30 May 2024 (modified: 13 Nov 2024)Submitted to NeurIPS 2024 Track Datasets and BenchmarksEveryoneRevisionsBibTeXCC BY 4.0
Keywords: long context, long context language models, long context retrieval, long context reasoning
TL;DR: We introduce LOFT, a benchmark to evaluate long-context language models on real-world tasks that require extensive context, demonstrating their potential to supplant long-standing tools like retrieval systems and RAG pipelines.
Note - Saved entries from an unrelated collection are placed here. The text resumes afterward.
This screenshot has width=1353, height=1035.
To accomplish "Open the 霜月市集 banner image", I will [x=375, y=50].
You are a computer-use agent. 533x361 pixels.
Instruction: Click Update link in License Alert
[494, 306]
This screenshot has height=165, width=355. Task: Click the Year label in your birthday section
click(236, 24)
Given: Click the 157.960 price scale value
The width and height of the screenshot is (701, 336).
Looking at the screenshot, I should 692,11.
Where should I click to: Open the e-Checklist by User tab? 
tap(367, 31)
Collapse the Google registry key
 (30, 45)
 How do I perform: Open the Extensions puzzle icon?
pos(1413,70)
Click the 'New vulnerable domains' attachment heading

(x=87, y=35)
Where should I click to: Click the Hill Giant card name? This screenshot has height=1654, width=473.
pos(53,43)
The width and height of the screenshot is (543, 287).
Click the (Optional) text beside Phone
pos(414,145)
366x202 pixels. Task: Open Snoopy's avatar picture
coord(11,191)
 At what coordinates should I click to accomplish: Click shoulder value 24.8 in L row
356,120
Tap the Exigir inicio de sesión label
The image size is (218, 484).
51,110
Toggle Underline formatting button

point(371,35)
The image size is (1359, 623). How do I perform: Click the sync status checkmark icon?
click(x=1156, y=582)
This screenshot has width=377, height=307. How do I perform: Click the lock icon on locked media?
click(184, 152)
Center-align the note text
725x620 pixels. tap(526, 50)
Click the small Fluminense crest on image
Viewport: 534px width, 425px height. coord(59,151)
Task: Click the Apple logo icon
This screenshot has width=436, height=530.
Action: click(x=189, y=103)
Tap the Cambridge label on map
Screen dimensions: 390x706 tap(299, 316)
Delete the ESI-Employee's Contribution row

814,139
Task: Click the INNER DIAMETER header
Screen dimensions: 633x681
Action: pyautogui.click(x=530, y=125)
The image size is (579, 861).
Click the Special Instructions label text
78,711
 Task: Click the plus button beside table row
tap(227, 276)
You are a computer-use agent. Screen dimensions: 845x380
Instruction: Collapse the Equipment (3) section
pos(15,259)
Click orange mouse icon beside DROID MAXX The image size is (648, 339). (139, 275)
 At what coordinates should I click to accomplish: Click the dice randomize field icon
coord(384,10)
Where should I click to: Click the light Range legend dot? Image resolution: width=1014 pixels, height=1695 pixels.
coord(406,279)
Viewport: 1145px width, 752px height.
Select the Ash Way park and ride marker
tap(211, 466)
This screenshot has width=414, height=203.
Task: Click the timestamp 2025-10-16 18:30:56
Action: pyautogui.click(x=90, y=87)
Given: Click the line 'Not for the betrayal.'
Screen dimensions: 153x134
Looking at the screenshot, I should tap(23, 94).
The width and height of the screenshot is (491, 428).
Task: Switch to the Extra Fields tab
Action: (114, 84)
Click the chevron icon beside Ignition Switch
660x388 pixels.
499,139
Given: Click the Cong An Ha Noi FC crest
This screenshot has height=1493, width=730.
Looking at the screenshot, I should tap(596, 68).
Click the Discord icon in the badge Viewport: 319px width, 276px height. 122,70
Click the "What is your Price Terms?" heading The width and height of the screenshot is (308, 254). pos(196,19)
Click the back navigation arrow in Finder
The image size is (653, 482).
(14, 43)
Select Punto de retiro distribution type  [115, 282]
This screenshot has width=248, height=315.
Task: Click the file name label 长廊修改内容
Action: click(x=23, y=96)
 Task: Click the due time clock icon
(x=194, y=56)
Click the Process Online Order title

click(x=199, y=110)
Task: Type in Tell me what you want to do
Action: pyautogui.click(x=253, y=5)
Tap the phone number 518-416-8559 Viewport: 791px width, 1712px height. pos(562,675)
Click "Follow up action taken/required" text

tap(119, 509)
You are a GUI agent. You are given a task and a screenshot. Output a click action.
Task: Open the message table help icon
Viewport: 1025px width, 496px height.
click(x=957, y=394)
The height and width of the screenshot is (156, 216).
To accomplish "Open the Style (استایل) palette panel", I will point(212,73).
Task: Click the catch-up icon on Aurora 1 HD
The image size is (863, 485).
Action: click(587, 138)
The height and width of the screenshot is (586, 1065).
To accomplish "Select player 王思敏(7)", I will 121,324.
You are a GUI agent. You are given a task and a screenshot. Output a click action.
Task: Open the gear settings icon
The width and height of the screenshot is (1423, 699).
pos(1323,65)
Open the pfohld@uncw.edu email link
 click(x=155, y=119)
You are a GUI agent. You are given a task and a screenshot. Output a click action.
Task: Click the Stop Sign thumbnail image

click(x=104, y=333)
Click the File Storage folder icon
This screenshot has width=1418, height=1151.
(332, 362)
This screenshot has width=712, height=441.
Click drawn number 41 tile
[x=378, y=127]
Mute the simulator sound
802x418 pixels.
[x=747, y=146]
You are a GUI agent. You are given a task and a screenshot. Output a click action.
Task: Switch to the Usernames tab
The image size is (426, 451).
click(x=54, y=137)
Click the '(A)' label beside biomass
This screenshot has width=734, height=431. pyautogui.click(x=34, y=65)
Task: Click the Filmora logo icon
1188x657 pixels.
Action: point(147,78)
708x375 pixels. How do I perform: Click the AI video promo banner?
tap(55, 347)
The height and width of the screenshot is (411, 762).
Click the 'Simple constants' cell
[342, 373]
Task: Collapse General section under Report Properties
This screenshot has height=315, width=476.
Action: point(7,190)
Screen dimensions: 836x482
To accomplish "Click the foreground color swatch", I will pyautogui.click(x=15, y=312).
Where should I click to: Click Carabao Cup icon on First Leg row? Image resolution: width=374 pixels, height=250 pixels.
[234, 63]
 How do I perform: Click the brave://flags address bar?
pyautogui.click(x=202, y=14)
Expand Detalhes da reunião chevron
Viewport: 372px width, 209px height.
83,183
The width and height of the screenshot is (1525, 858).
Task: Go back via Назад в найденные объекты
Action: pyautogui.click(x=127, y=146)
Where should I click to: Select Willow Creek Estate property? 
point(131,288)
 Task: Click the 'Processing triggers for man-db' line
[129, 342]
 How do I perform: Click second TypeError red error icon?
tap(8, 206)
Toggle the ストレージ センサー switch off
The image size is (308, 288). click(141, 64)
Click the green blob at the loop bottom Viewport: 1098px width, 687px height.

Abstract: Long-context language models (LCLMs) have the potential to revolutionize our approach to tasks traditionally reliant on external tools like retrieval systems or databases. Leveraging LCLMs’ ability to natively ingest and process entire corpora of information offers numerous advantages. It enhances user-friendliness by eliminating the need for specialized knowledge of tools, provides robust end-to-end modeling that minimizes cascading errors in complex pipelines, and allows for the application of sophisticated prompting techniques across the entire system. To assess this paradigm shift, we introduce LOFT, a benchmark comprising of real-world tasks requiring context up to millions of tokens designed to evaluate LCLMs’ performance on in-context retrieval and reasoning. Our findings reveal that LCLMs can already achieve textual and visual retrieval performance comparable to specialized systems such as Gecko and CLIP, while still facing challenges in areas like multi-hop compositional reasoning required in SQL-like tasks. Notably, prompting strategies significantly influence performance, emphasizing the need for continued research as context lengths grow. Overall, LOFT provides a rigorous testing ground for LCLMs, showcasing their potential to supplant existing paradigms and tackle novel tasks as model capabilities scale.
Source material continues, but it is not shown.